De rechtbank stelt daarbij vast dat de minister de medische omstandigheden van eiser voldoende betrokken heeft bij de oplegging van de maatregel van bewaring. De minister heeft immers aangeven dat er een medische dienst aanwezig is in het detentiecentrum die zal beoordelen in hoeverre eiser medische zorg nodig heeft. Ook is aangegeven dat de medische hulpverlening in het detentiecentrum gelijkwaardig is aan de medische hulpverlening in de vrije maatschappij.
Voortvarendheid
9. De minister heeft voldoende voortvarend gehandeld door op 12 december 2024 een vertrekgesprek met eiser te voeren.
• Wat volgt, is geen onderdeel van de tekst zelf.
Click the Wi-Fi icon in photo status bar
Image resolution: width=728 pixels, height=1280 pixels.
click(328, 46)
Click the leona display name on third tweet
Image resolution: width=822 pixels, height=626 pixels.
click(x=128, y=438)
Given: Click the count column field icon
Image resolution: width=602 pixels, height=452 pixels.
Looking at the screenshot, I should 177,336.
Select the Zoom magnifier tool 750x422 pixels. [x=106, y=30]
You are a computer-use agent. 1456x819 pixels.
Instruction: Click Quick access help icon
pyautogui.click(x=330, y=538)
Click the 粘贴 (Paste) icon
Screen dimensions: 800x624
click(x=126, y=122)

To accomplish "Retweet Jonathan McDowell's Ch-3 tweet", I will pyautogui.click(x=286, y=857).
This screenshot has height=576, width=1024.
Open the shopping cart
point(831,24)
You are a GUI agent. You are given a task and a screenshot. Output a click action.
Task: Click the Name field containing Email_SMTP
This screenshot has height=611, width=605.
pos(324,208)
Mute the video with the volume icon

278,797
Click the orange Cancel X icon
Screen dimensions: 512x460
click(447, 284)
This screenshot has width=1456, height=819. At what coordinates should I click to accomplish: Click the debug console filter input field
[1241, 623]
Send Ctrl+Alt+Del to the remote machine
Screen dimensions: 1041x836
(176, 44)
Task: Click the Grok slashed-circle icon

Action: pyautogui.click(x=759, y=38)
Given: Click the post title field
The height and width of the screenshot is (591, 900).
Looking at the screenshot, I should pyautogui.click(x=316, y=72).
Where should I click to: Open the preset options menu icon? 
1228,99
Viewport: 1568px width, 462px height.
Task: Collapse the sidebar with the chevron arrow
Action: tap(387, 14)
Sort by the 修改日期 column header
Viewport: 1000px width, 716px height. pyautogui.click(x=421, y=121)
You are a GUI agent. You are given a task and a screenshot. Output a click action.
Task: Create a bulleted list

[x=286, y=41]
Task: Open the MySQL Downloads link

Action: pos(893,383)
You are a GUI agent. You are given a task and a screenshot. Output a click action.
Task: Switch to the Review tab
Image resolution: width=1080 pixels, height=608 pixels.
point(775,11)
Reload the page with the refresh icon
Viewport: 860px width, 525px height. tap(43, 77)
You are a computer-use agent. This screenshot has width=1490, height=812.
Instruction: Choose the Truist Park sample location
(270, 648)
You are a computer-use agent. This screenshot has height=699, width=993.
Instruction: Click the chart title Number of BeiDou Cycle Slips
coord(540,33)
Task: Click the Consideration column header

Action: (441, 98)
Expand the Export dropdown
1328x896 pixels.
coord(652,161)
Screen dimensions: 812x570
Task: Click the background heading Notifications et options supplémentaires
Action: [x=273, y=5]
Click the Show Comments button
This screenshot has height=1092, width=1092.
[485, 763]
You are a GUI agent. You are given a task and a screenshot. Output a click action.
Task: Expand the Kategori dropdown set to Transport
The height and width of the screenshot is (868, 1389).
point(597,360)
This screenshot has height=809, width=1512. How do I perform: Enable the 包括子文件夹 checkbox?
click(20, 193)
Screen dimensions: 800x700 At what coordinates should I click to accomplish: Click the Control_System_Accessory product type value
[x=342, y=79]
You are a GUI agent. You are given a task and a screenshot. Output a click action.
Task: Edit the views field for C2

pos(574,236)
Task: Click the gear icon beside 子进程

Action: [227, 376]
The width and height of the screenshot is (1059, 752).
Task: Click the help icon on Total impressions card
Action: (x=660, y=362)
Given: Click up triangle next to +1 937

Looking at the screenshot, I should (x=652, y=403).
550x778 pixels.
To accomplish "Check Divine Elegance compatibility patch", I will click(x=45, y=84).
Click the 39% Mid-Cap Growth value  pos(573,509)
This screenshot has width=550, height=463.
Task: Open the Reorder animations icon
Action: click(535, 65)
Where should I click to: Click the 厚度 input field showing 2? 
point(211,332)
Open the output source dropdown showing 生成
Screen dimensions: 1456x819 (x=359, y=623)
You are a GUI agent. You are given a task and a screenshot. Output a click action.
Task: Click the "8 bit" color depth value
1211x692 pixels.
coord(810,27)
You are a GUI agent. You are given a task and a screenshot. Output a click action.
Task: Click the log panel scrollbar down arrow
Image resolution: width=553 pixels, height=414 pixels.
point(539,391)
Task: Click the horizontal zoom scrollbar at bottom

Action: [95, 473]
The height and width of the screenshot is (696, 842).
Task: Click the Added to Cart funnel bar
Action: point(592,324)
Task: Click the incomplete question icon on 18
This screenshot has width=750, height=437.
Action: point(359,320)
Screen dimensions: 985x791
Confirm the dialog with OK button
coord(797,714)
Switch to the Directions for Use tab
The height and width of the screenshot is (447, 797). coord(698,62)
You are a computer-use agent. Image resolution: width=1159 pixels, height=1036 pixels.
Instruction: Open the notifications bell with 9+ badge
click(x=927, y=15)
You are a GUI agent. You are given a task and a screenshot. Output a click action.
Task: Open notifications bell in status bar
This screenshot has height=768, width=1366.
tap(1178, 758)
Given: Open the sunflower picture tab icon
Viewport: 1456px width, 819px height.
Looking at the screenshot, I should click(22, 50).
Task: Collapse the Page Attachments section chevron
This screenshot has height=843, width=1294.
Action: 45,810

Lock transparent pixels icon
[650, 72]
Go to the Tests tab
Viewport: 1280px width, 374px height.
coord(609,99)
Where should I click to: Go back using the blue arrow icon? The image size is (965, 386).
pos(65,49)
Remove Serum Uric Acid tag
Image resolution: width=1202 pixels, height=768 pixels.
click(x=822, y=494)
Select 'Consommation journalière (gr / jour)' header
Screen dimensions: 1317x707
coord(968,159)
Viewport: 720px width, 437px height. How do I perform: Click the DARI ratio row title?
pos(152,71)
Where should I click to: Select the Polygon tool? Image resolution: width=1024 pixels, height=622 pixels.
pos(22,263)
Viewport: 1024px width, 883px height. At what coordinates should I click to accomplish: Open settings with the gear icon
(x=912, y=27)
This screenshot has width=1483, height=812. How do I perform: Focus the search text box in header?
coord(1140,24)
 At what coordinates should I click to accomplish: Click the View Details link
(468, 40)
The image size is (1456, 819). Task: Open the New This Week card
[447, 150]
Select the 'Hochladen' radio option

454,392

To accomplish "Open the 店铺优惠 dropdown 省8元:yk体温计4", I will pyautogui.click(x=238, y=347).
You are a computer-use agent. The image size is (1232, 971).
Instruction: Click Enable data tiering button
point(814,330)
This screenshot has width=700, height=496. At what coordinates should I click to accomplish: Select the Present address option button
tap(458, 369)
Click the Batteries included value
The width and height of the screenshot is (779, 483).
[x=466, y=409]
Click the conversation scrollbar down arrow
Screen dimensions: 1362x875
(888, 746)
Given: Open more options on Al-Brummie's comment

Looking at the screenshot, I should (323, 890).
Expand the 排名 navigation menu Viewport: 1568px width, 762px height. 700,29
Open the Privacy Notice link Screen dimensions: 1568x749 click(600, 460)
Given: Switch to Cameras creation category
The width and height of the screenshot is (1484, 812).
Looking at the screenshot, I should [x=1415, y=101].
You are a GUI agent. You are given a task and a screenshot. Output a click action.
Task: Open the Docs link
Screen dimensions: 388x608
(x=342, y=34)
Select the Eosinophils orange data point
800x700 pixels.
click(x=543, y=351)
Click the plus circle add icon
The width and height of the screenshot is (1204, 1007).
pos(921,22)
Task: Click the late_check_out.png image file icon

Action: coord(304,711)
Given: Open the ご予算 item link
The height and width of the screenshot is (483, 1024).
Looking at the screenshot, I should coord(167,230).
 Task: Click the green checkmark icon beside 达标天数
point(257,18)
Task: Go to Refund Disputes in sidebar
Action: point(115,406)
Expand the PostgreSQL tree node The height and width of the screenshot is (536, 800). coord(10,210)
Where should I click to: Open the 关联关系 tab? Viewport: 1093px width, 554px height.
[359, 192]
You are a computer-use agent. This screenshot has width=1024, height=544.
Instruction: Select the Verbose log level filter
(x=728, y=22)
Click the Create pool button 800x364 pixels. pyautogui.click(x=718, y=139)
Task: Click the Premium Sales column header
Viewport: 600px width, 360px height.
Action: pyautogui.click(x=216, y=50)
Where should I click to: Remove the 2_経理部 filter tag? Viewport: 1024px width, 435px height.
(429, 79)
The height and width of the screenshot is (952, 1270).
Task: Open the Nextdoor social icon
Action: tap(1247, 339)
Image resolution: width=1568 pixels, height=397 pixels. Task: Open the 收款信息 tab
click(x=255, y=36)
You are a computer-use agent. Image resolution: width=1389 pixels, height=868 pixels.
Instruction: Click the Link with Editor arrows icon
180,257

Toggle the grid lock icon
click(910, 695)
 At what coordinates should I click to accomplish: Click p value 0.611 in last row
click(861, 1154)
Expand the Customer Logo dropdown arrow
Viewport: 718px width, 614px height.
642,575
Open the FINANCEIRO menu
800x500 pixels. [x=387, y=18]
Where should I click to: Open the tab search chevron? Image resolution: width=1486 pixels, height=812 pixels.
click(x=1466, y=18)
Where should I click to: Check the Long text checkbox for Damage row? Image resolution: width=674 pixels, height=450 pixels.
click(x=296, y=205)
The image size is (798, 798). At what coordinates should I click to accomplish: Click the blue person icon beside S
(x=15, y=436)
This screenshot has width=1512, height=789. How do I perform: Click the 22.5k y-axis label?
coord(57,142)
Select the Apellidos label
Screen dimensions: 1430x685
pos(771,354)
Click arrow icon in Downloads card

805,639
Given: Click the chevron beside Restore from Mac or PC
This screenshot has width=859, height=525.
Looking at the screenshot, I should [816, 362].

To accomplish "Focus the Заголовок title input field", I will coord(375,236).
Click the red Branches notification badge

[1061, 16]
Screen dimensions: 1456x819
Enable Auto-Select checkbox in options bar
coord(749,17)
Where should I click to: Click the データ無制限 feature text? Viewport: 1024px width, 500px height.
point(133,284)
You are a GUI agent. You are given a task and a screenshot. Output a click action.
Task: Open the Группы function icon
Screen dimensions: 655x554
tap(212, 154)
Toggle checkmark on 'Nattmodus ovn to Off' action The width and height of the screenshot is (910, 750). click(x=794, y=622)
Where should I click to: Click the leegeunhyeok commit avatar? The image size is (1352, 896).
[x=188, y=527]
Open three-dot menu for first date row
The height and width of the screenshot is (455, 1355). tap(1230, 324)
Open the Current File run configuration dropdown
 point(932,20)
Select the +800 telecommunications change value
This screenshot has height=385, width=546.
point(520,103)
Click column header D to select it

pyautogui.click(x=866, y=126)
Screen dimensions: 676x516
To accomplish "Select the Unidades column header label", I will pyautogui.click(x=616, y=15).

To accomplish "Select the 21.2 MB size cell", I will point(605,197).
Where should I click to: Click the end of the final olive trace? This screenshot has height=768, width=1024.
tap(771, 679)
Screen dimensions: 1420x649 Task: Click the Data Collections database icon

Ter zitting is door de minister toegelicht dat een verzoek om de terugname van eiser op 25 november 2024 bij de Bosnische autoriteiten is ingediend en er een vlucht zal worden aangevraagd zodra de toezegging wordt gedaan dat een reisdocument voor eiser wordt afgegeven.
Zicht op uitzetting
10. De rechtbank is van oordeel dat zicht op uitzetting binnen een redelijke termijn naar Bosnië en Herzegovina in het algemeen en specifiek voor eiser niet ontbreekt.

Conclusie en gevolgen

11. Het beroep is ongegrond. Daarom wordt ook het verzoek om schadevergoeding afgewezen.
12. Voor een proceskostenveroordeling bestaat geen aanleiding.

Beslissing

De rechtbank:
- verklaart het beroep ongegrond;
- wijst het verzoek om schadevergoeding af.
Deze uitspraak is gedaan door mr. M. Munsterman, rechter, in aanwezigheid van mr. H.A. van der Wal, griffier, en openbaar gemaakt door middel van geanonimiseerde publicatie op rechtspraak.nl.
De uitspraak is bekendgemaakt op:
Rechtsmiddel
Tegen deze uitspraak kan hoger beroep worden ingesteld bij de Afdeling bestuursrechtspraak van de Raad van State binnen één week na de dag van bekendmaking.